Da müßte man wohl einen neuen Beruf schaffen.“

In der Tat resultiert der Test in einer zweiwöchigen Lernarbeit einer Auswahl der 310 Fragen, von denen nur 33 gestellt und 17 richtig beantwortet werden müssen. Und beliebig oft darf man den Test auch noch machen.
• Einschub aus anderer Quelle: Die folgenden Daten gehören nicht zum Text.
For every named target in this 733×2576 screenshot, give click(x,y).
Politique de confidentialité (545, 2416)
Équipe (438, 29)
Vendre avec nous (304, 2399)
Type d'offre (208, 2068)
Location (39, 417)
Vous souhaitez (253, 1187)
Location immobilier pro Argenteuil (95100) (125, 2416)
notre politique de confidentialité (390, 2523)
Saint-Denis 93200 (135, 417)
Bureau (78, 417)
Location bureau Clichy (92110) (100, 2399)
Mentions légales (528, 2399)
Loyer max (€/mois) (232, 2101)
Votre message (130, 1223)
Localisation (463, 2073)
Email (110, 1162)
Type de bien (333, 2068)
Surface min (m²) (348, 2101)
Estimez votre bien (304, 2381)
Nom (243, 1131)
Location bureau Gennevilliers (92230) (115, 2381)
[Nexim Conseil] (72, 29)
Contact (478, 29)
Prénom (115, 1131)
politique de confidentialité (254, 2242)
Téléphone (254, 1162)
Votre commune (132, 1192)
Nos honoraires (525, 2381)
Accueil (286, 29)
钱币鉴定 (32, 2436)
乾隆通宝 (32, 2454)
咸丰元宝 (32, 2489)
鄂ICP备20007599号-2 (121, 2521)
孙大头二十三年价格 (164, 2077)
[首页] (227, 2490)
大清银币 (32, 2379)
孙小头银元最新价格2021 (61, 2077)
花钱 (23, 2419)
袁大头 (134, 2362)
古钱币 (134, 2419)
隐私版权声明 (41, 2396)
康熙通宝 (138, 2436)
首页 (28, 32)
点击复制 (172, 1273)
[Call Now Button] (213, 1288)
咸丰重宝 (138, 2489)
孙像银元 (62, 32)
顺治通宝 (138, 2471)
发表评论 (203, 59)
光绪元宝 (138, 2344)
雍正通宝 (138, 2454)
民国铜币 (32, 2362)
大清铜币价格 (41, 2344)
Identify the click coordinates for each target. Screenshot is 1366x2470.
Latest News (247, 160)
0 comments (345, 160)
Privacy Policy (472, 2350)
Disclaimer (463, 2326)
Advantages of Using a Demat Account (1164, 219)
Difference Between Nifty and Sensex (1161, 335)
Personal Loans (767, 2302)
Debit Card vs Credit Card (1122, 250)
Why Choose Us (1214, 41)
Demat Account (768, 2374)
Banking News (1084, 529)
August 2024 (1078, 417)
Fraglich, ob dieser Test einen geschulten Terroristen aufhalten kann. Zur Not hängt man im Terrorismuscamp am Hindukusch eben noch ein zweistündige Intensivschulung „Bosbachs Einbürgerungstest“ an.

Doch eigentlich möchte ich mich gar nicht mit dem Test an sich beschäftigen. Viel verwunderlicher finde ich, was insgesamt noch so über Einbürgerung in der bemerkenswerten Sendung von Claus Strunz festgehalten wurde. Volker Beck wurde nicht müde, Deutschland zu einer weltoffeneren Haltung aufzufordern. Es gebe doch ohnehin gar keine Einbürgerung, wenn Bedenken gegen eine Person vorlägen.Vielmehr werde man doch nach 8 Jahren Aufenthalt in Deutschland gar mit Rechtsanspruch eingebürgert. Aber die Einbürgerung für eine 5köpfige Familie kostet einfach mal 663€ Gebühren – na dann, herzlich Willkommen in Deutschland.

„Der Pass ist der edelste Teil von einem Menschen. Er kommt auch nicht auf so einfache Weise zustande wie ein Mensch. Ein Mensch kann überall zustande kommen, auf leichtsinnigste Art und ohne gescheiten Grund, ein Pass niemals. – Dafür wird er auch anerkannt, wenn er gut ist, während ein Mensch noch so gut sein kann und doch nicht anerkannt wird.“ Bertolt Brecht.

Deutscher als die Deutschen

In der letzte Woche verabschiedet, wird er im September kommen: Der deutsche Einbürgerungstest.

„Wer deutscher Staatsbürger werden will, muss ab dem 1. September einen bundesweit einheitlichen Test bestehen. Wissen sollte ein einbürgerungswilliger Ausländer unter anderem, was Willy Brandt 1970 in Warschau mit seinem Kniefall bewirken wollte“ (Quelle: ZEIT-Online).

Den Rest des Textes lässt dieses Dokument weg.